Marie Curie at Yale
Despite her scientific eminence, a warm welcome and an honorary degree, the Nobel laureate endured a few slights during her 1921 visit to New Haven.
When Marie Curie came to Yale in 1921 to receive an honorary degree, opinions among the faculty were decidedly mixed. Although six women had already received honorary degrees from Yale, she was the first to receive an honorary Sc.D. Her nomination had come not from the Faculty of Arts and Sciences, but from physicians at the School of Medicine, who had corresponded with the Nobel laureate about the uses of X-rays and radium. Some chemists and physicists on the faculty thought the award was a mistake.
Among them was Bertram B. Boltwood, Ph.D., a Yale professor and a leading radiochemist, who felt that the physicians’ recommendation was a bit hasty. “When he learned Curie wished to visit him, he told the Yale administration he had no desire to have the honor thrust upon him,” said Daniel J. Kevles, Ph.D., the Stanley Woodward Professor of History. “He considered it the duty of the institution to entertain her.”
Kevles was one of three panelists to discuss the “Intellectual Journeys of Marie Curie” at a three-day symposium in November to celebrate the centennial of Curie’s first Nobel Prize and to honor women in science. An exhibit at the Cushing/Whitney Historical Library also examined Curie’s life and legacy.
Curie seems to have been destined to lead an unconventional life. She was born into a Polish family that included a grandfather who harbored the revolutionary notion that the children of peasants and nobles should go to school together. Her father was demoted from his job as a school headmaster for consorting with “radicals.” Marie Curie herself was illegally taught the Polish language, history and literature as a child and got around the ban on higher education for women in occupied Poland by attending an illegal, clandestine university. She later courted exile to Siberia for the crime of teaching peasant children to read and write.
###
REQUIRED WORK:
In the article on Marie Curie at Yale, copy out the part that opens with the words "Among them was" and closes with "life and legacy.", swapping "symposium" for "conference". The rows after this point are separate material with no connection to the article on Marie Curie at Yale.

DATASET:
###
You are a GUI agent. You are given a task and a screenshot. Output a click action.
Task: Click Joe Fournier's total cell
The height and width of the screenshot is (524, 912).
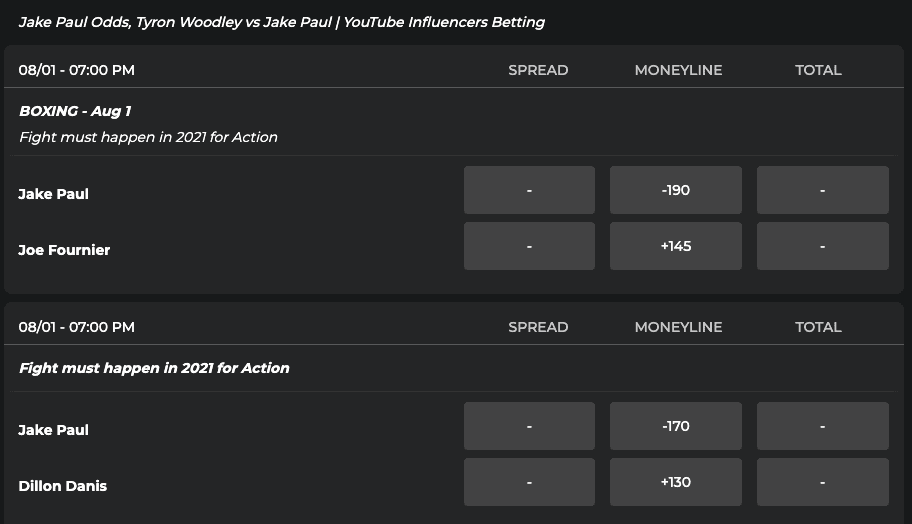click(x=822, y=246)
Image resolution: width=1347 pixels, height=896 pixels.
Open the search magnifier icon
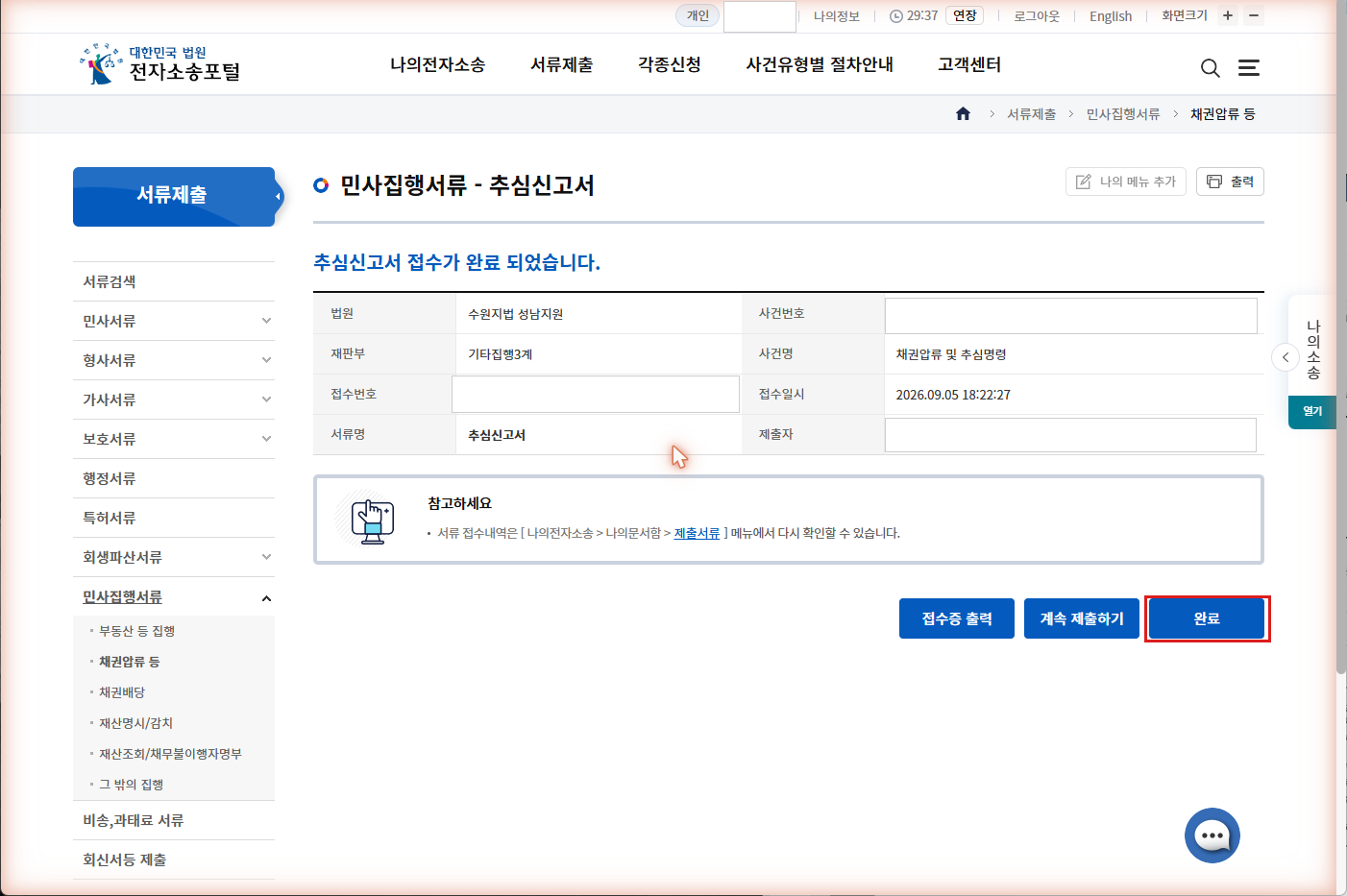1211,68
###
OUTPUT OF THE TASK:
Among them was Bertram B. Boltwood, Ph.D., a Yale professor and a leading radiochemist, who felt that the physicians’ recommendation was a bit hasty. “When he learned Curie wished to visit him, he told the Yale administration he had no desire to have the honor thrust upon him,” said Daniel J. Kevles, Ph.D., the Stanley Woodward Professor of History. “He considered it the duty of the institution to entertain her.”
Kevles was one of three panelists to discuss the “Intellectual Journeys of Marie Curie” at a three-day conference in November to celebrate the centennial of Curie’s first Nobel Prize and to honor women in science. An exhibit at the Cushing/Whitney Historical Library also examined Curie’s life and legacy.